= Olympians for Olympians Fund =

Olympians for Olympians Fund (OORF) is a U.S. charitable fund that provides assistance to former and current U.S. Olympians facing financial hardship arising from injury, illness, disasters or other extenuating circumstances. The fund was established in 1999 by members of the United States Olympic team.

==Purpose - Sports Charity in USA==
The United States Olympic Committee (USOC) established the Fund, which is dedicated to
(1) providing charity gifts to United States Olympians and their immediate families who demonstrate a significant need due to hardship due to illness, death or other extenuating circumstances; and
(2) carrying out those other activities which may assist US Olympic team members and their families who demonstrate need for sports charity.
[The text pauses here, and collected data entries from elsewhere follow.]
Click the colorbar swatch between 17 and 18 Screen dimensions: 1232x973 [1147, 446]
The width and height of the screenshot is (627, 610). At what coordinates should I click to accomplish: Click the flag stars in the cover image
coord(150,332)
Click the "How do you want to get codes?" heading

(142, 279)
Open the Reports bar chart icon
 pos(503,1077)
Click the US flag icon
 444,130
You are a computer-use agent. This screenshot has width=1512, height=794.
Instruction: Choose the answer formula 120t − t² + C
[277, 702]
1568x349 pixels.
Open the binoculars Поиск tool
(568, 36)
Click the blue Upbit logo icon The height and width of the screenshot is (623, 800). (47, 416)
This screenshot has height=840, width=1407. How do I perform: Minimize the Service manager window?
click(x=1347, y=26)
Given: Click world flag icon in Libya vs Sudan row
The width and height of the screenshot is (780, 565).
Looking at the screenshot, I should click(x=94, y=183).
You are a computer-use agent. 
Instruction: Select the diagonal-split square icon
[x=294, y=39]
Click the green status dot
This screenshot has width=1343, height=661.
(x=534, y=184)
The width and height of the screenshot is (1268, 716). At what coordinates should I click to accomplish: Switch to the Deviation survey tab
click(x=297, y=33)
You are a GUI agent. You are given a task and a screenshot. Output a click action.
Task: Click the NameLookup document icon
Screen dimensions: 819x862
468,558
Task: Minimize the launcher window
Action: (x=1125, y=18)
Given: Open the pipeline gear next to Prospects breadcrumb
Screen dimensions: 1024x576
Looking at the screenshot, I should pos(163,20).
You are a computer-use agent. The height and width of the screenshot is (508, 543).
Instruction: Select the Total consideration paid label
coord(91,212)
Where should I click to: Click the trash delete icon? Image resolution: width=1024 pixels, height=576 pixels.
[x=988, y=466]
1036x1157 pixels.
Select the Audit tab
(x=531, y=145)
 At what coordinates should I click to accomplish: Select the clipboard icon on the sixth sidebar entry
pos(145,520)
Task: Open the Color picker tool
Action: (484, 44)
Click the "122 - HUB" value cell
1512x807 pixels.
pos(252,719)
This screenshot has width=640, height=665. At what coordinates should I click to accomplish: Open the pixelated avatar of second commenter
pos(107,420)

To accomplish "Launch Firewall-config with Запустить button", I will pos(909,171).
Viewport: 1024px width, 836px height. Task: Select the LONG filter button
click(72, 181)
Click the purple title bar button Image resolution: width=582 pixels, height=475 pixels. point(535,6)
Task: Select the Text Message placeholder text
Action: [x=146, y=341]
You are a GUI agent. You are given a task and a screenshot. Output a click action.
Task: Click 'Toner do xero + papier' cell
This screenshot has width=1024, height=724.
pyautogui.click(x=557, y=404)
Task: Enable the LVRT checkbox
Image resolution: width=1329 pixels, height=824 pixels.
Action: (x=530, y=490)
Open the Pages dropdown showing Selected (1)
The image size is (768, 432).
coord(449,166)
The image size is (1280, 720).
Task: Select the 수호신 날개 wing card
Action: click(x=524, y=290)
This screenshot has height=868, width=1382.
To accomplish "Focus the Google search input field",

==Funding - Athletes Charity==
The Olympians for Olympians Relief Fund athletes charity is funded by through tax-deductible contributions from Olympians, former US Olympic team members, and public supporters.

==Management==
Management of the Fund is under the control of the Board of Directors, consisting of the following former USA Olympic team members:
- Jeff Blatnick, President / Chair of the Board (Wrestling, 1980, '84)
- Cindy Stinger, Treasurer (Team Handball, 1984, '88, '92)
- Caroline Holmes, Secretary (Gymnastics, 1968)
- Reynaldo Brown (Athletics, 1968)
- John Carenza (Soccer, 1972)
- Micki King (Diving, 1968, '72)
- Cathy Marino (Canoe/Kayak, 1988, '92)
- John Naber (Swimming, 1976)
- Ed Williams (Biathlon, 1968)

Distribution of funds is made by the Grants Committee consisting of the Board of Directors of the OORF and the staff of the U.S. Olympians Association office located at the US Olympic committee headquarters in Colorado Springs, CO.
Only United States Olympians, former USA Olympic teams members and their immediate family members may receive funds from the OORF.